Introduction: Although hypospadias is not a life-threatening condition, studies have found perinatal factors and comorbidities which could increase mortality. We aimed to investigate mortality and causes of death in boys and men born with hypospadias.
Methods: We created a cohort of almost 3 million individuals including 16,890 with hypospadias using Swedish registers. We used Cox regression analysis to measure associations between hypospadias and all-cause mortality in different age groups (maximum age 65 years) as well as cause-specific mortality in adolescents and adults.
Results: We found associations between hypospadias and mortality in infancy (HR 2.07, 95% CI: 1.74-2.45), childhood (HR 1.77, CI: 1.34-2.33), and adolescence and adulthood (HR 1.31, CI: 1.11-1.56), with stronger associations for proximal hypospadias. Controlling for birth weight and congenital comorbidity significantly reduced the association in infancy. The association was lower in younger adults (HR 1.22, CI: 1.00-1.50) but increased again after age 35 years (HR 1.57, CI: 1.17-2.11). We found a significant association with death due to cardiovascular disease or diabetes (HR 3.20, CI: 1.93-5.32) and kidney or urological disease (HR 5.16, CI: 2.13-12.5), but not cancer overall, suicide, or accidents.

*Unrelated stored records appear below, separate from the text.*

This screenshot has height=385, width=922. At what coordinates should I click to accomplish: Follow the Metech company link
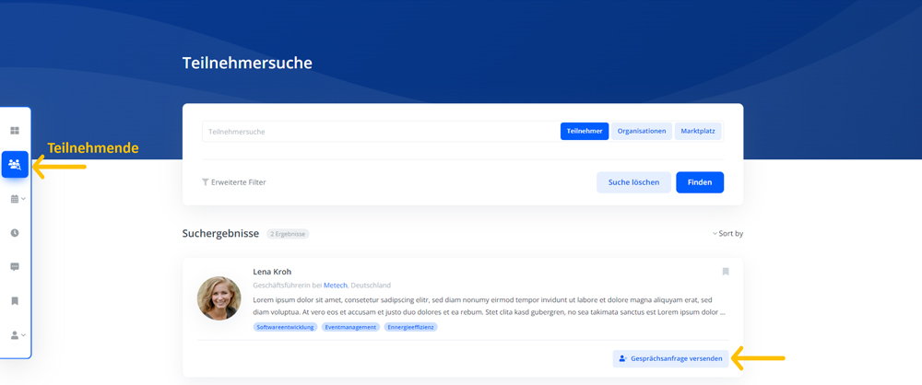click(335, 286)
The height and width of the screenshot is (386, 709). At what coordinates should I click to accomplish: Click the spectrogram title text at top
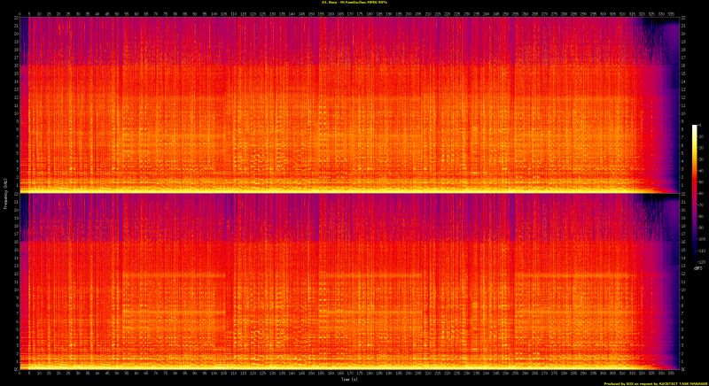point(355,4)
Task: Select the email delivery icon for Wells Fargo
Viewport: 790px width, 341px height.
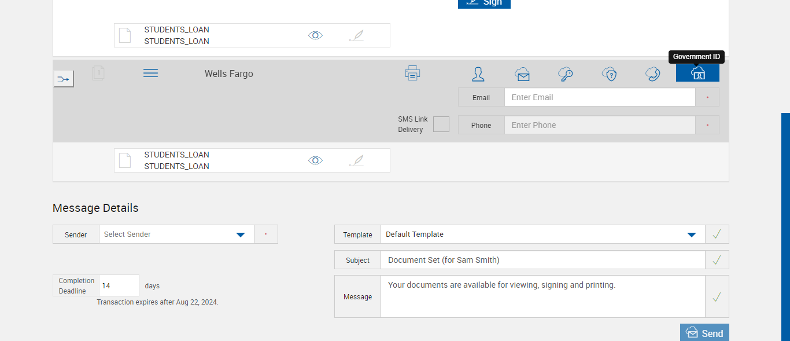Action: tap(522, 74)
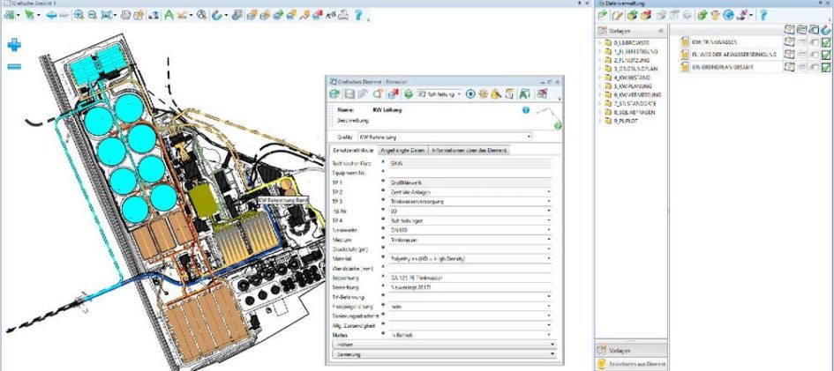
Task: Expand the Sanierung section bar
Action: tap(442, 352)
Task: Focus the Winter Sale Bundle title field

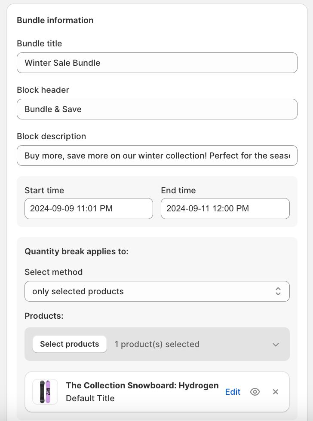Action: [157, 63]
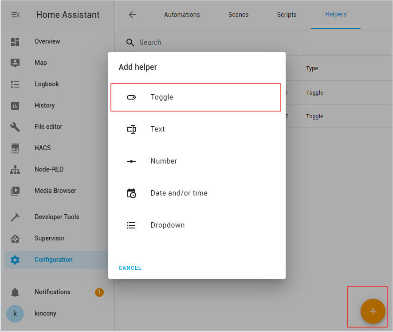Click the Notifications bell icon

pyautogui.click(x=15, y=292)
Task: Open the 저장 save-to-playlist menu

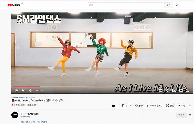Action: tap(181, 105)
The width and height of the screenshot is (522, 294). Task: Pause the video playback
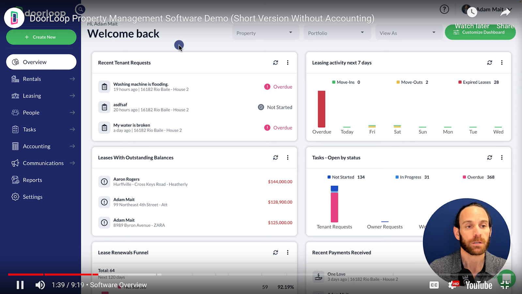pos(20,285)
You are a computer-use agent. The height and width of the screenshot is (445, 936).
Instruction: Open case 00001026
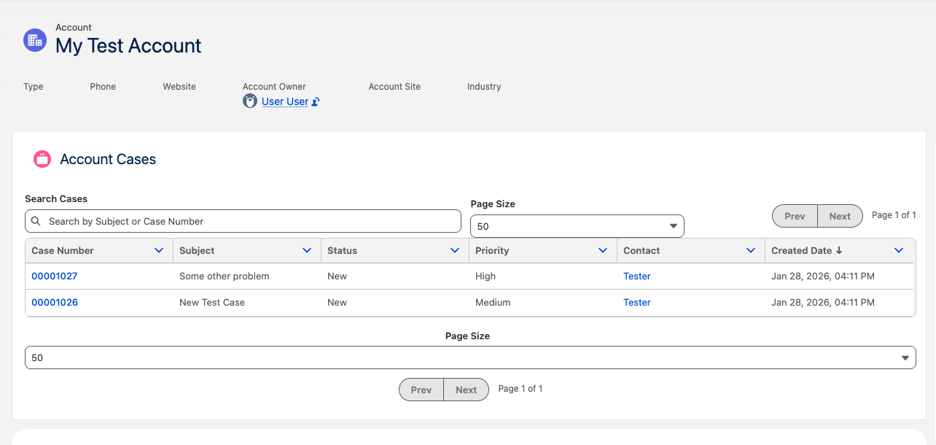(55, 302)
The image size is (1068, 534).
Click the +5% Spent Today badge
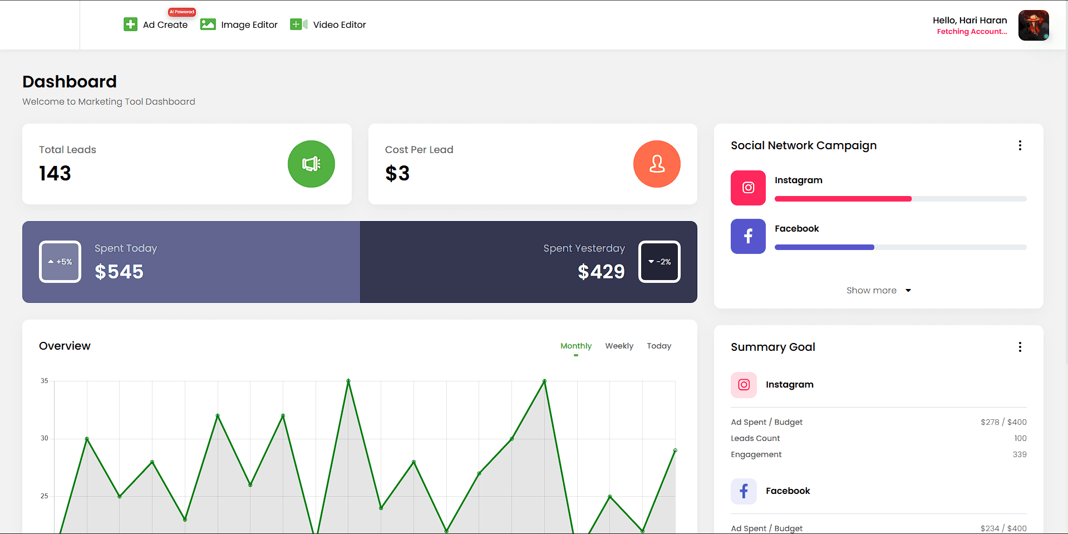point(60,262)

Conclusions: While mortality overall was low, hypospadias is associated with relatively increased mortality from infancy to middle age. In early childhood, this is related to prenatal and perinatal factors. In adolescence and adulthood, the risk of death due to cardiovascular and urological disease was increased, providing further insight into long-term health in this patient group.
Keywords: cause of death; cohort studies; hypospadias; mortality.